┌──

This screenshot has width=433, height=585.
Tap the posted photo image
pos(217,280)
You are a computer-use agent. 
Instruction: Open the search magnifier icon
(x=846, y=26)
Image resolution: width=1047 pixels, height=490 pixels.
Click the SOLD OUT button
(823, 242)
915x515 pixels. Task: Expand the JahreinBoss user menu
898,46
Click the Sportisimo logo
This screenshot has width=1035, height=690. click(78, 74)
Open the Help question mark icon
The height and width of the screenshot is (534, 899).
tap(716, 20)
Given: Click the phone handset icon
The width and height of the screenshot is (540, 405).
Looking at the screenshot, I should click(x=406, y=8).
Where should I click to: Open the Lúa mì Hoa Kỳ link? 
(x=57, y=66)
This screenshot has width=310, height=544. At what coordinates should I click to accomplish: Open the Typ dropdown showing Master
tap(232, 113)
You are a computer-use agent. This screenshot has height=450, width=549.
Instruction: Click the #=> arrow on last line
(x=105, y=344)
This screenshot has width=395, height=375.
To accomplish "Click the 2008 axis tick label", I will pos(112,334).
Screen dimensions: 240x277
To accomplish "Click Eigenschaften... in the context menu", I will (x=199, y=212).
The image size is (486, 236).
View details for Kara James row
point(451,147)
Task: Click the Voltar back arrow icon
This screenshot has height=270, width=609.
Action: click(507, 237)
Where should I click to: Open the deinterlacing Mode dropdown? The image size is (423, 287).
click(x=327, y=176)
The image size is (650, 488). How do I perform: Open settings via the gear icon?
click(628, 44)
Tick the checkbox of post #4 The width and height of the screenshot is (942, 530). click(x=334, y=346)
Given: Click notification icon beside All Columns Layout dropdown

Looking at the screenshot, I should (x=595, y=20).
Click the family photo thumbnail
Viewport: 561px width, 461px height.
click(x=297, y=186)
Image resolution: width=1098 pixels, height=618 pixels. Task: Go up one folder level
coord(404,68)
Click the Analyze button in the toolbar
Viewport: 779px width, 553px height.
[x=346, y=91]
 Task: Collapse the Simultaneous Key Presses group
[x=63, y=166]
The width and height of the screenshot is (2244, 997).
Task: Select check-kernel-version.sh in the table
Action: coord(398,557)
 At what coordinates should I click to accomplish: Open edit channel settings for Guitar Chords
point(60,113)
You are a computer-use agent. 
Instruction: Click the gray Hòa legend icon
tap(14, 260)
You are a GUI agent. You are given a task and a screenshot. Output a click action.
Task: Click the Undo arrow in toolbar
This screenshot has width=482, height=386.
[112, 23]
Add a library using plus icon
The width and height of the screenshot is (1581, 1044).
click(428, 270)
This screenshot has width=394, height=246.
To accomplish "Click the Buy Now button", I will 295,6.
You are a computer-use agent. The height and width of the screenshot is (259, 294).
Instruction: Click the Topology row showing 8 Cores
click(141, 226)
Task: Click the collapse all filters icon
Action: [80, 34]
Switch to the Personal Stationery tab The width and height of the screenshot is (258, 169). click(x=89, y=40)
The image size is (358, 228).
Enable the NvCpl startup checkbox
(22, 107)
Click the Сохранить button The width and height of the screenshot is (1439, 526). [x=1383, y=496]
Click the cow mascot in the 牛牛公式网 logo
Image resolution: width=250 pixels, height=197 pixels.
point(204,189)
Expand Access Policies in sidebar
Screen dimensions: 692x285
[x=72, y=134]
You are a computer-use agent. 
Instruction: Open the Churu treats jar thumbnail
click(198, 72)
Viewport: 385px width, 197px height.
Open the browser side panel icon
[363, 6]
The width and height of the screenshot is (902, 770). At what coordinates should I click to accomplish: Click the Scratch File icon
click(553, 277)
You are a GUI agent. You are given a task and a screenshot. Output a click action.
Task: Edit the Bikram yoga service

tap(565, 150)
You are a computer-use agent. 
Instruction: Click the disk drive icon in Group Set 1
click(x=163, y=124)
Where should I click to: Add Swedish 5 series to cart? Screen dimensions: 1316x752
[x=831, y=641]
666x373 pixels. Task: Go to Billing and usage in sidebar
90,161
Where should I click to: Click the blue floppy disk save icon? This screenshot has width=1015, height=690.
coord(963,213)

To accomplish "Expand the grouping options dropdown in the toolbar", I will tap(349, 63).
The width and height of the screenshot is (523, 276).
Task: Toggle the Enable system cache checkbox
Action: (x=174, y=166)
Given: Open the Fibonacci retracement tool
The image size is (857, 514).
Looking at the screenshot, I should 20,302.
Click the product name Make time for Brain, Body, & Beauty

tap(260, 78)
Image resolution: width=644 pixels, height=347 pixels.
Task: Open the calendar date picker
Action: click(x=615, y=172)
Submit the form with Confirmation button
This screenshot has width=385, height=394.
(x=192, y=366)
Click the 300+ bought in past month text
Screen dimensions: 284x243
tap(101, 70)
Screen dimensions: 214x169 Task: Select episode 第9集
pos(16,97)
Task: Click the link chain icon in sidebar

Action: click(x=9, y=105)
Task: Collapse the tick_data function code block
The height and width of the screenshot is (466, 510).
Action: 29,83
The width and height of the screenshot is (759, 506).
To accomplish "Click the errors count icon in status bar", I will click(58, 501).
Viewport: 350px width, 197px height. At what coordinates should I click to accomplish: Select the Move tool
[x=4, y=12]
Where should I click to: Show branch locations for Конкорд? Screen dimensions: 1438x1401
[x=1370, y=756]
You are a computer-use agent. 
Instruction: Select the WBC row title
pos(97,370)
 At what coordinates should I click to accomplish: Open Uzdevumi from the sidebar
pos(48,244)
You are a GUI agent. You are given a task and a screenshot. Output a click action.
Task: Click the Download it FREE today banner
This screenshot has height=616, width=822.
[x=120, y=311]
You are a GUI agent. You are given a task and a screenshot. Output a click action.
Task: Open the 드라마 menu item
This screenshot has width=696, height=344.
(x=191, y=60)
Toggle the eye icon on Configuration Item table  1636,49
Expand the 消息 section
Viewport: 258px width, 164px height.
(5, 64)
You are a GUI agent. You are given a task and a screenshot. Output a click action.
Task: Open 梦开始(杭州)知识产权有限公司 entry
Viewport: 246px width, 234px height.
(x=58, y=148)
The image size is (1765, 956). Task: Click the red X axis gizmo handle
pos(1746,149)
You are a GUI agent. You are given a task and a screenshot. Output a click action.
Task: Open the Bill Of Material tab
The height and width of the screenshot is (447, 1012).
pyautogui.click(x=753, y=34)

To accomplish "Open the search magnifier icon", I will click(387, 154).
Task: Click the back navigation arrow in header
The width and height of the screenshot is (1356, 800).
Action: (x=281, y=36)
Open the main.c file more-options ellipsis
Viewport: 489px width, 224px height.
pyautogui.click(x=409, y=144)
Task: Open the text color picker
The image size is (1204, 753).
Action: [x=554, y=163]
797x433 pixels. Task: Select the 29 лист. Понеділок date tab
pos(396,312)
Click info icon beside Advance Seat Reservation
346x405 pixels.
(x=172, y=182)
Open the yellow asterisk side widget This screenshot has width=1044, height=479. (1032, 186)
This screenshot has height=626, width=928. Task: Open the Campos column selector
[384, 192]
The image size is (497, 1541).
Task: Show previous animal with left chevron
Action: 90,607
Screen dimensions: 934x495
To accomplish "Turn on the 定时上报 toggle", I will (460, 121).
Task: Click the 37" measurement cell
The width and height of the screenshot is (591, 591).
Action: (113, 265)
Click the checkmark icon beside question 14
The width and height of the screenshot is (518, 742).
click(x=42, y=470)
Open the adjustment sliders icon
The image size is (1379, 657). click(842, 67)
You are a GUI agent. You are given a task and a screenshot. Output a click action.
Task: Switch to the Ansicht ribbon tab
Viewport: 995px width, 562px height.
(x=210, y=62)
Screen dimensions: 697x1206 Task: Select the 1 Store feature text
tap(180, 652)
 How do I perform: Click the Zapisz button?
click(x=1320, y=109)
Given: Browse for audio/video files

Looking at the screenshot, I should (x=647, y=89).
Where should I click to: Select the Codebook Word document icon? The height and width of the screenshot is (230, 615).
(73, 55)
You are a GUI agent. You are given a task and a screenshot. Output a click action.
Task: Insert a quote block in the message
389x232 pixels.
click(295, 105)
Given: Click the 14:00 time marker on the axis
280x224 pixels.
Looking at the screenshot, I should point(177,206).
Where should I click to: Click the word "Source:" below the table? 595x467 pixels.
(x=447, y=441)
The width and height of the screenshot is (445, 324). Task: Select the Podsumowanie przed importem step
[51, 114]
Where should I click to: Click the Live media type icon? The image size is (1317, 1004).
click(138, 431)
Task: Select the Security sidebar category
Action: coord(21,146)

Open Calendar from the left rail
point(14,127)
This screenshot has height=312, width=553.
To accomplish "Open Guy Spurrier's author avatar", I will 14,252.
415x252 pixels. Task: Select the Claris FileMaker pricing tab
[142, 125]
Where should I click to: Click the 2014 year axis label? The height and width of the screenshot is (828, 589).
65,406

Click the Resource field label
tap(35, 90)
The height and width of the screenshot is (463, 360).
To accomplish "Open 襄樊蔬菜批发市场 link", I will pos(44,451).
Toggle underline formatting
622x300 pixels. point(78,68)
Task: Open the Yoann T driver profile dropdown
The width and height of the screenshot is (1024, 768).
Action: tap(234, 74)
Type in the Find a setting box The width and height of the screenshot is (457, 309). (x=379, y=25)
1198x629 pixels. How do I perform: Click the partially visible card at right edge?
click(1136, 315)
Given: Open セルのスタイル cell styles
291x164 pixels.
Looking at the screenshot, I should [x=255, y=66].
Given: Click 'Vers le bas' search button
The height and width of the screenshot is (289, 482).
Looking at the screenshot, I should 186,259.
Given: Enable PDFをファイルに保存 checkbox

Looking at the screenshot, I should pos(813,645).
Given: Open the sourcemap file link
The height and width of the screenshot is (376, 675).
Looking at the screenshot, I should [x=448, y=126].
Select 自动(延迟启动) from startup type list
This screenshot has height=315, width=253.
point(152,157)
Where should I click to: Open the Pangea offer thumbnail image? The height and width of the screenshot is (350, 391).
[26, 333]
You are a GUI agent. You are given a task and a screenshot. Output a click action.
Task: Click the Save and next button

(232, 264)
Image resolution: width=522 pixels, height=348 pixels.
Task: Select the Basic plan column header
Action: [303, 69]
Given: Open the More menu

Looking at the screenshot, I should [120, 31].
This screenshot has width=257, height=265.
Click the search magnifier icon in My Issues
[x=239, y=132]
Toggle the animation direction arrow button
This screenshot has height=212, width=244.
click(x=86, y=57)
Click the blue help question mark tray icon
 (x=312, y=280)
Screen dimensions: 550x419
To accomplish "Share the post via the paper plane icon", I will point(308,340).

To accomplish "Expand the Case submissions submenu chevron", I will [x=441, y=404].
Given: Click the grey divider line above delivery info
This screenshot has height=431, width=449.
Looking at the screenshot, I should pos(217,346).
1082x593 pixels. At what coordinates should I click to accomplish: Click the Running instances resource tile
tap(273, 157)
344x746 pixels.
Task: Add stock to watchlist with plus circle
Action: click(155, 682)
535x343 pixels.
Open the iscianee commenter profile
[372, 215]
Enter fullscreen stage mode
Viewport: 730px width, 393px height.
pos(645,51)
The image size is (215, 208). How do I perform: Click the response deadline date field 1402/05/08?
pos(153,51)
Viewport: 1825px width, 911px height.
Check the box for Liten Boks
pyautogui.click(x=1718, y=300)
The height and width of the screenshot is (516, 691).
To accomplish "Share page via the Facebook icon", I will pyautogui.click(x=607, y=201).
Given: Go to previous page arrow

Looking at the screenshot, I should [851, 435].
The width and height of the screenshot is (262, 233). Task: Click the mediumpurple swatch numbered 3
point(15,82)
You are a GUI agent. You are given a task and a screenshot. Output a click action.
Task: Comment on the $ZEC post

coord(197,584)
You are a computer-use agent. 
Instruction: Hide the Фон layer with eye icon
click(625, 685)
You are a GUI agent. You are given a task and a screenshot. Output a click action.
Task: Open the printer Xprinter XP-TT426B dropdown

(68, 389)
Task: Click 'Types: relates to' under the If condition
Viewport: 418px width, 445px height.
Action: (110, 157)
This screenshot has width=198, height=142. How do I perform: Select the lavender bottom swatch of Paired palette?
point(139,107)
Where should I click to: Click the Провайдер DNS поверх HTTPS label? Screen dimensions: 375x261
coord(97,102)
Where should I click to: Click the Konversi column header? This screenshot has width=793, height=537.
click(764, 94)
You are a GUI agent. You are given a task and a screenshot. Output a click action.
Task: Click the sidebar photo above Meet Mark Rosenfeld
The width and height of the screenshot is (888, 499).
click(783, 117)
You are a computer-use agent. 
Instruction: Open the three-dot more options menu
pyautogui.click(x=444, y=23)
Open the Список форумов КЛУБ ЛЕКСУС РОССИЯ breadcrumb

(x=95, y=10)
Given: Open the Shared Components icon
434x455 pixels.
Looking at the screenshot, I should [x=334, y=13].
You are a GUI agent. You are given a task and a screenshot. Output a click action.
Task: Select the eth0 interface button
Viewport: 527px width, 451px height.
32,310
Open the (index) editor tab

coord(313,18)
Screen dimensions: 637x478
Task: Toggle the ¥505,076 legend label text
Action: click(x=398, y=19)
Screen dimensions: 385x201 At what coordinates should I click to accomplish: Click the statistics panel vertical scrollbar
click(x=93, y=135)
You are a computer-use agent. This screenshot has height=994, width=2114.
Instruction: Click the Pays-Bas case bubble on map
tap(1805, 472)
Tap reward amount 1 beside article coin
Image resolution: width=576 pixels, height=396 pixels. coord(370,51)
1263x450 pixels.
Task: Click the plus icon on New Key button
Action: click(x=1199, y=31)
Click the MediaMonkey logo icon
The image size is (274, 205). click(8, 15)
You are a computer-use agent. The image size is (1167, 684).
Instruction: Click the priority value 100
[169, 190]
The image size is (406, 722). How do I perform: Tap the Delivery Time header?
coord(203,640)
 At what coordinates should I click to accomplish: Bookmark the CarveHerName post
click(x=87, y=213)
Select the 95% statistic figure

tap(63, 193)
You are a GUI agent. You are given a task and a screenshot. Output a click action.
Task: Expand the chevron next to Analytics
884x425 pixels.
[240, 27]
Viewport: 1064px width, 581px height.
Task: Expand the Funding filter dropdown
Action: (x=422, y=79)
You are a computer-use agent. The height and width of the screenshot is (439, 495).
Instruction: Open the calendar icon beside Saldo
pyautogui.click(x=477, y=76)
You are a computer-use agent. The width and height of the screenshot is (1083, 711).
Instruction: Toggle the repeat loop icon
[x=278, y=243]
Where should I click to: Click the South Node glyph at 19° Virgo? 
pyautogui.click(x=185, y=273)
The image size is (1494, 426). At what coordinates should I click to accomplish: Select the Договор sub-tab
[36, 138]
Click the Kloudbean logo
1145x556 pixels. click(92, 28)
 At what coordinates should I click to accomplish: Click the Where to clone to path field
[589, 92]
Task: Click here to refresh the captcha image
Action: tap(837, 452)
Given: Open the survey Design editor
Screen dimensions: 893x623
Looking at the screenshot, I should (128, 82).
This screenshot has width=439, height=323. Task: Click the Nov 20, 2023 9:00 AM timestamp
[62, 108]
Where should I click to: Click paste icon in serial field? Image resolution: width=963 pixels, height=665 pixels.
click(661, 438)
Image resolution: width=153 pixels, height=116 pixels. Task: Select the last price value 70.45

└──

- [INSTRUCTIONS TO FOLLOW]:
Please count the lines above that hold the string "back" and reply with the number alone.

- [RESPONSE]:
2